▶ [Task statement]
Nothing in the records may be left out or altered; reproduce them all exactly.

(Stored data)
= = =
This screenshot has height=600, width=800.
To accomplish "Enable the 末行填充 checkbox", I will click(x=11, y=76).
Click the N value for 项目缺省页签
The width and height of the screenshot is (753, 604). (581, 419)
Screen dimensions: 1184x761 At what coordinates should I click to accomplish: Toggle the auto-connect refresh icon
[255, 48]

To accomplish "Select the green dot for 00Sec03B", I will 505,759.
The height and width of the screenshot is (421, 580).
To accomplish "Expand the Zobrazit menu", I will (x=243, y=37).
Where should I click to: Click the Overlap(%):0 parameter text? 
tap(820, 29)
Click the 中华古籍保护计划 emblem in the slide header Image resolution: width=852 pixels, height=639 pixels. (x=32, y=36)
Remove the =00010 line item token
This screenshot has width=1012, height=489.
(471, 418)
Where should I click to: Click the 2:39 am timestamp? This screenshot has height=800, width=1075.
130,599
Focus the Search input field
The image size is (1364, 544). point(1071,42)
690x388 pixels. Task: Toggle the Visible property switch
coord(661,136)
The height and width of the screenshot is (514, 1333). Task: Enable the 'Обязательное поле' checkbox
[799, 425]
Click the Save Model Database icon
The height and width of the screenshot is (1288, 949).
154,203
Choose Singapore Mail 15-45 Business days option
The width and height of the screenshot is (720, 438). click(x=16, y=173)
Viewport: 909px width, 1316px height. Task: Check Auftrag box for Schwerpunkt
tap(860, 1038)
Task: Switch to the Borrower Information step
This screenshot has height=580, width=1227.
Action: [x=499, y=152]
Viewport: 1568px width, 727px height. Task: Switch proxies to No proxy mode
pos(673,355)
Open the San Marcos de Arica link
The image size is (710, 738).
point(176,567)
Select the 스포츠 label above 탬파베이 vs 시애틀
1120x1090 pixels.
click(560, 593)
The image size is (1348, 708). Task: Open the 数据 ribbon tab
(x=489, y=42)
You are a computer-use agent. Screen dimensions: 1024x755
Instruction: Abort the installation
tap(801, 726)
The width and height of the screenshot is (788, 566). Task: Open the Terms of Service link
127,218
= = =
▶ [Result below]
This screenshot has height=600, width=800.
To accomplish "Enable the 末行填充 checkbox", I will click(x=11, y=76).
Click the N value for 项目缺省页签
The width and height of the screenshot is (753, 604). (581, 419)
Screen dimensions: 1184x761 At what coordinates should I click to accomplish: Toggle the auto-connect refresh icon
[255, 48]

To accomplish "Select the green dot for 00Sec03B", I will 505,759.
The height and width of the screenshot is (421, 580).
To accomplish "Expand the Zobrazit menu", I will (x=243, y=37).
Where should I click to: Click the Overlap(%):0 parameter text? 
tap(820, 29)
Click the 中华古籍保护计划 emblem in the slide header Image resolution: width=852 pixels, height=639 pixels. (x=32, y=36)
Remove the =00010 line item token
This screenshot has width=1012, height=489.
(471, 418)
Where should I click to: Click the 2:39 am timestamp? This screenshot has height=800, width=1075.
130,599
Focus the Search input field
The image size is (1364, 544). point(1071,42)
690x388 pixels. Task: Toggle the Visible property switch
coord(661,136)
The height and width of the screenshot is (514, 1333). Task: Enable the 'Обязательное поле' checkbox
[799, 425]
Click the Save Model Database icon
The height and width of the screenshot is (1288, 949).
154,203
Choose Singapore Mail 15-45 Business days option
The width and height of the screenshot is (720, 438). click(x=16, y=173)
Viewport: 909px width, 1316px height. Task: Check Auftrag box for Schwerpunkt
tap(860, 1038)
Task: Switch to the Borrower Information step
This screenshot has height=580, width=1227.
Action: [x=499, y=152]
Viewport: 1568px width, 727px height. Task: Switch proxies to No proxy mode
pos(673,355)
Open the San Marcos de Arica link
The image size is (710, 738).
point(176,567)
Select the 스포츠 label above 탬파베이 vs 시애틀
1120x1090 pixels.
click(560, 593)
The image size is (1348, 708). Task: Open the 数据 ribbon tab
(x=489, y=42)
You are a computer-use agent. Screen dimensions: 1024x755
Instruction: Abort the installation
tap(801, 726)
The width and height of the screenshot is (788, 566). Task: Open the Terms of Service link
127,218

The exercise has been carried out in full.